▸ **What to produce**:
Retype every line of the data below, starting with the first and ending with the line that contains "Task: Go to Network Outages under Problems", but leave out the pictures.

---

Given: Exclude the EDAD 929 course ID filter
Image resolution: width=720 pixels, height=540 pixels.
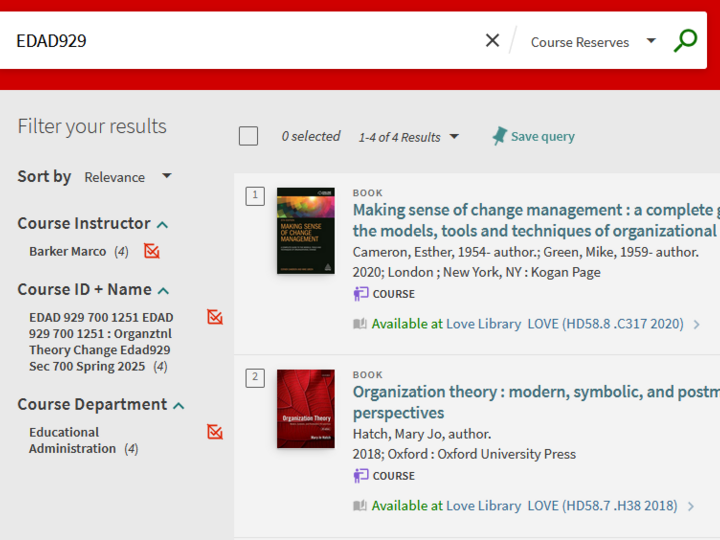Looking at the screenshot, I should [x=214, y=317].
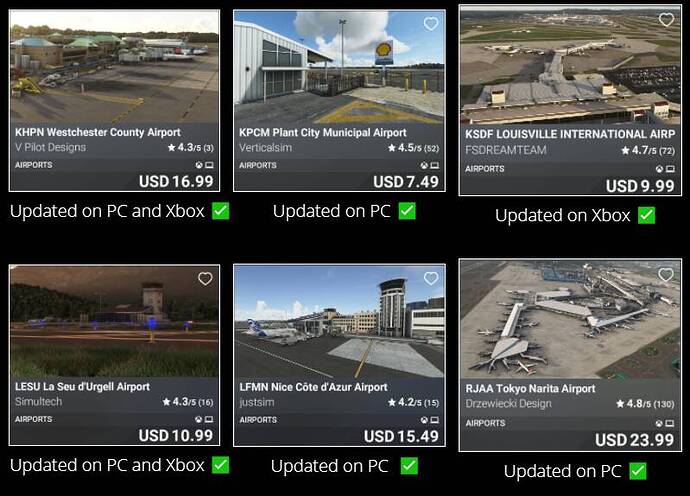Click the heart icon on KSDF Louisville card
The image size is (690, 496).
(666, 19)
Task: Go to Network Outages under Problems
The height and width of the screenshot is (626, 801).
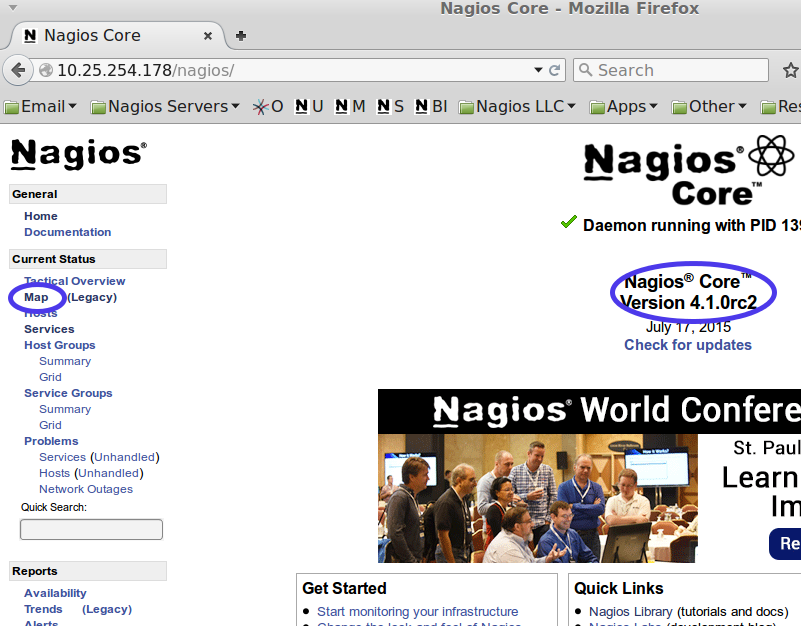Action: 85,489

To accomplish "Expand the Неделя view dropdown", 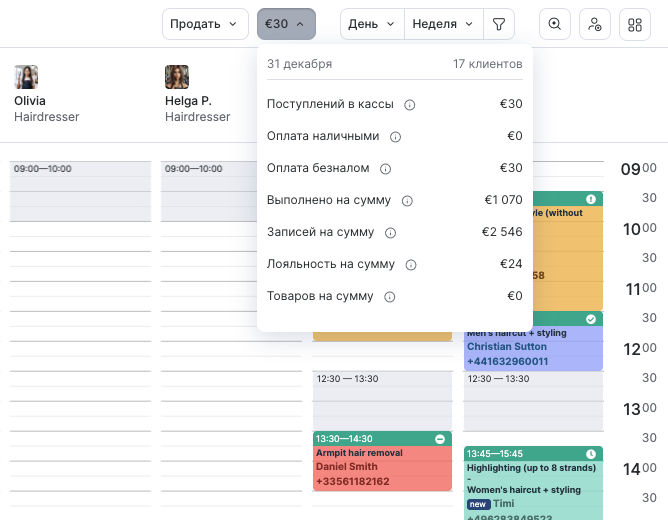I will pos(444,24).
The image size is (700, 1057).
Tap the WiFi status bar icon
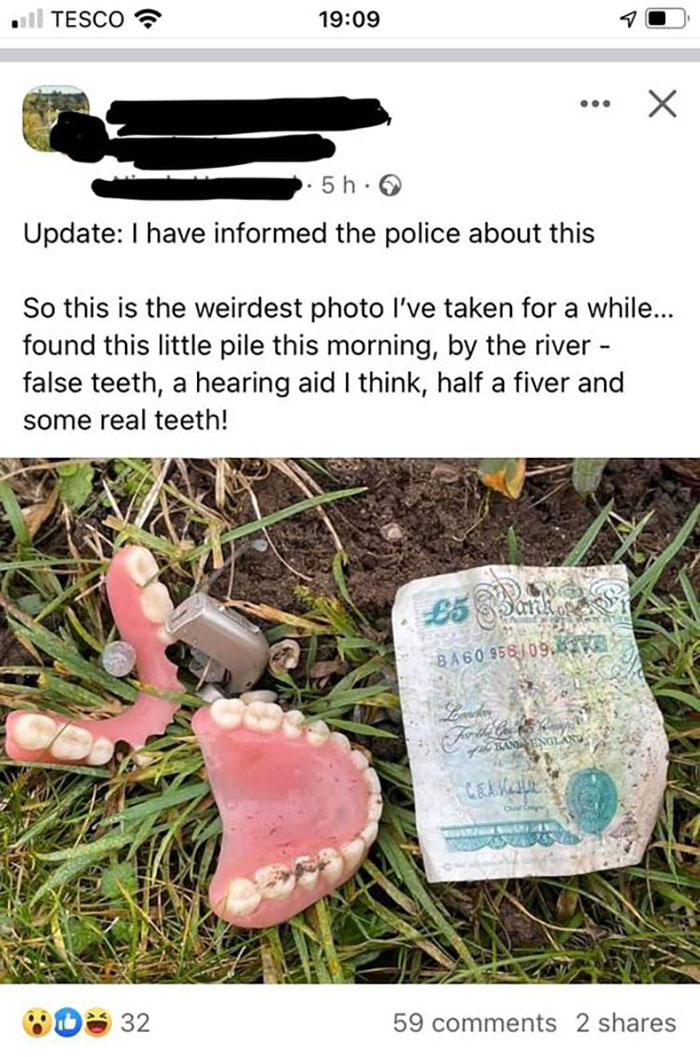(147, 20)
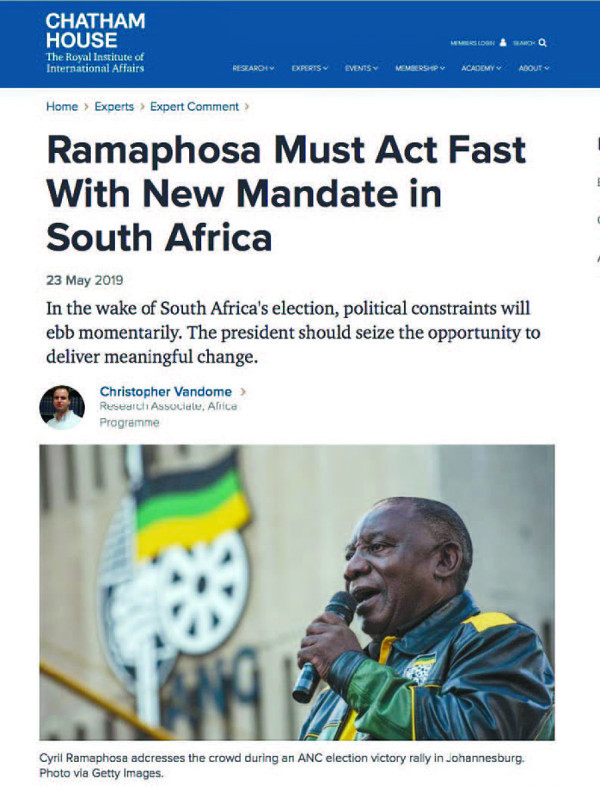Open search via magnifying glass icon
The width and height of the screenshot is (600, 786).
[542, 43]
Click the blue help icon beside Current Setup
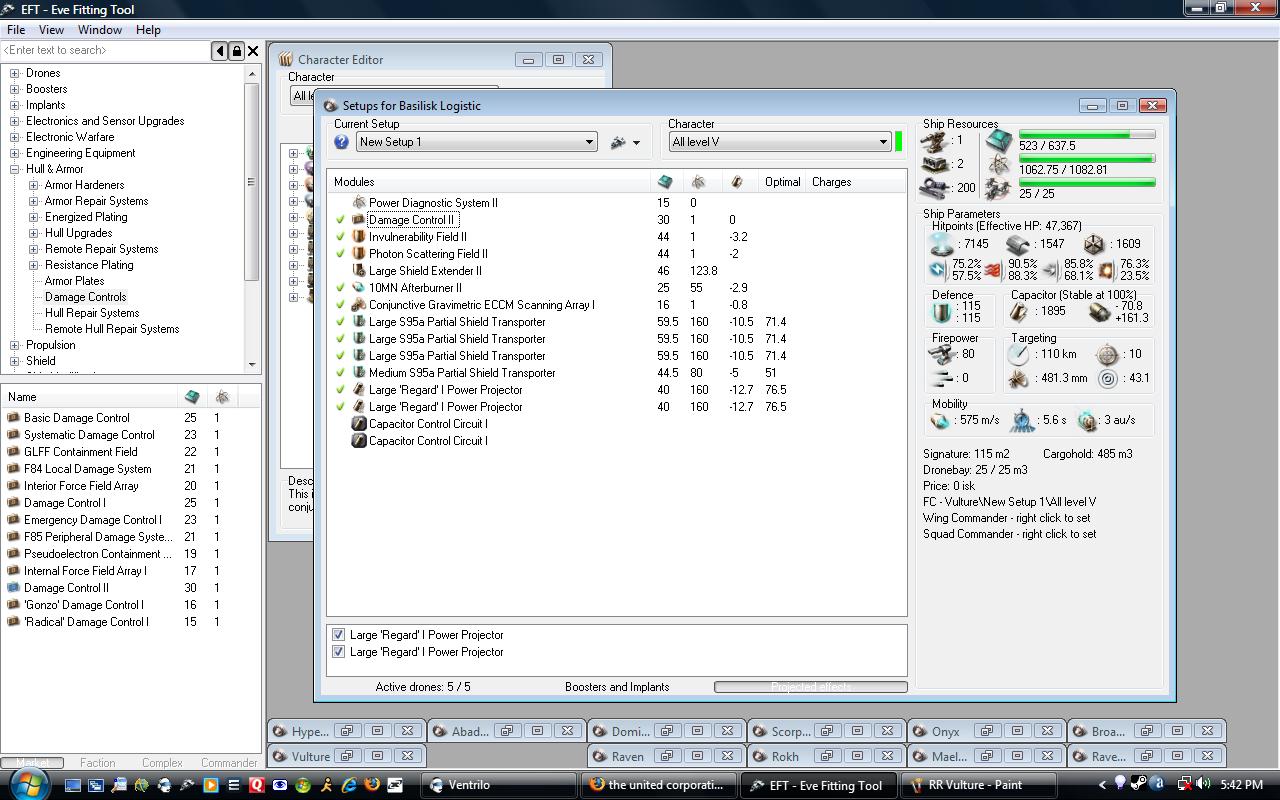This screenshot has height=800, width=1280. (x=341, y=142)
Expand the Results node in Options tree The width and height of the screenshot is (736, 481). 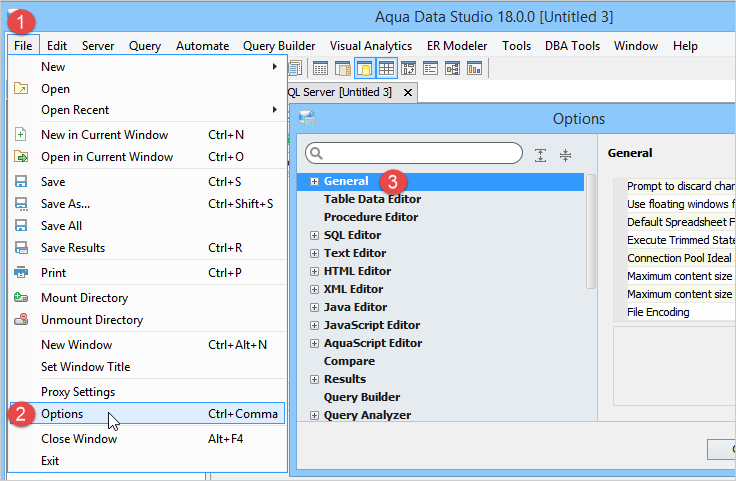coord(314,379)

---

▸ **Response to this task**:
Given: Exclude the EDAD 929 course ID filter
Image resolution: width=720 pixels, height=540 pixels.
Looking at the screenshot, I should [x=214, y=317].
Click the heart icon on KSDF Louisville card
The image size is (690, 496).
(666, 19)
Task: Go to Network Outages under Problems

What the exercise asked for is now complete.